The last couple of pictures were in the second rank, half hidden by the wife and kids. More men in kipper ties, sideburns, and embarrassingly wide lapels, photographed in a bar that looked familiar and which I suddenly recognized as the French House in Soho. I also realized I was looking at the young Alexander Smith, the nightclub owner, looking like a dandy even back then in a crushed-velvet smoking jacket and ruffled shirt.

“You didn’t happen to get any details about his career, did you?” I asked.

Trollope checked his notebook again but I knew even before he said it where the bulk of DCSI Johnson’s career had been spent: in and around Soho.

“He was CID at West End Central and before that he was in something called the OPS,” he said. I asked the dates and he said 1967 to 1975.

The OPS was the Obscene Publications Squad, the single most corrupt specialist unit of the most corrupt division of the Metropolitan Police. And Johnson had been a member during the most corrupt decade since London Thief Takers stopped being paid by the collar.
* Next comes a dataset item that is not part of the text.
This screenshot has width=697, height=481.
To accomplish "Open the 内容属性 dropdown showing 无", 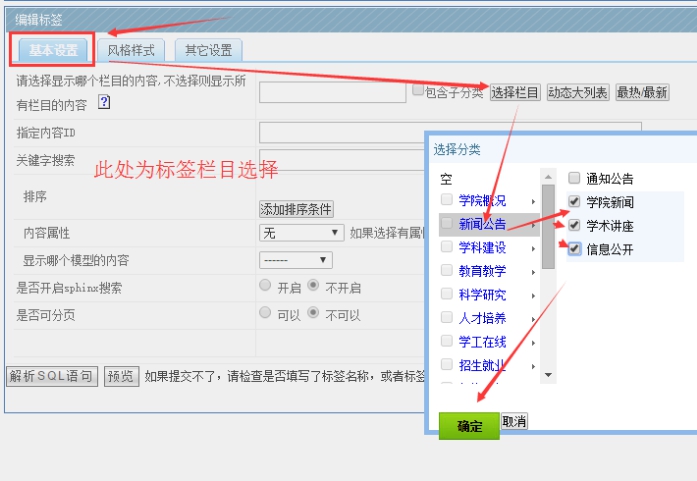I will pyautogui.click(x=302, y=233).
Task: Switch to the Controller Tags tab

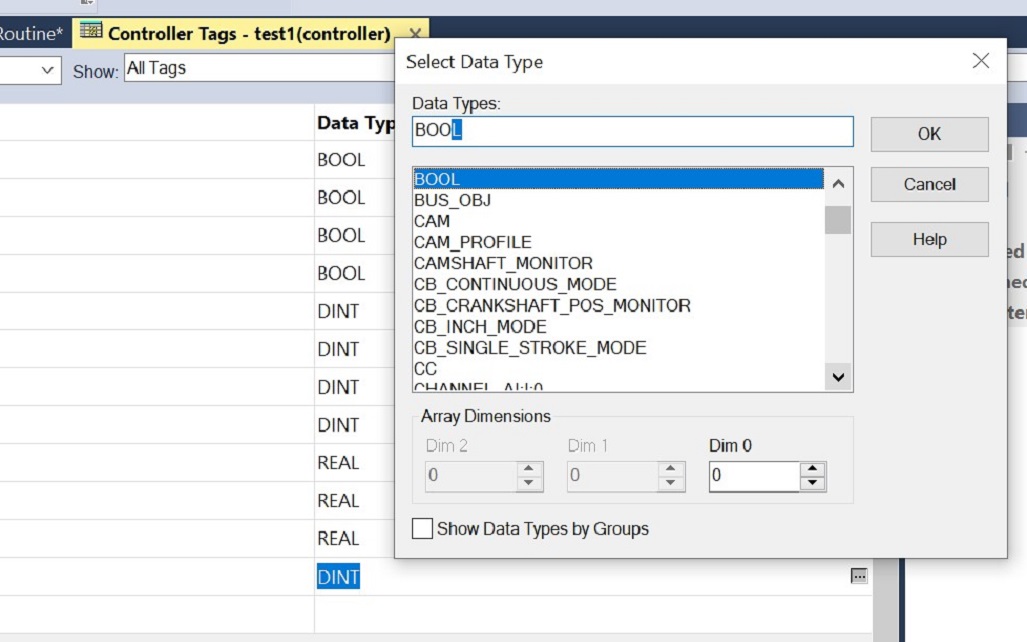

No wonder Alexander Smith was in the photograph. The OPS had run a protection racket for porno shops and strip clubs. You paid them so much cash a day and they made sure you didn’t get raided. Or if you did, they made sure you’d get lots of warning, so you had a comfortable and civilized interval in which to move all hard-core stuff somewhere else. As an added bonus you could bung the boys in blue a “drink” and they’d go around and raid your competitors and then sell their confiscated stock to you out of the back of the evidence room at Holborn nick. It also explained how Johnson could afford to take early retirement and probably why he had to take it.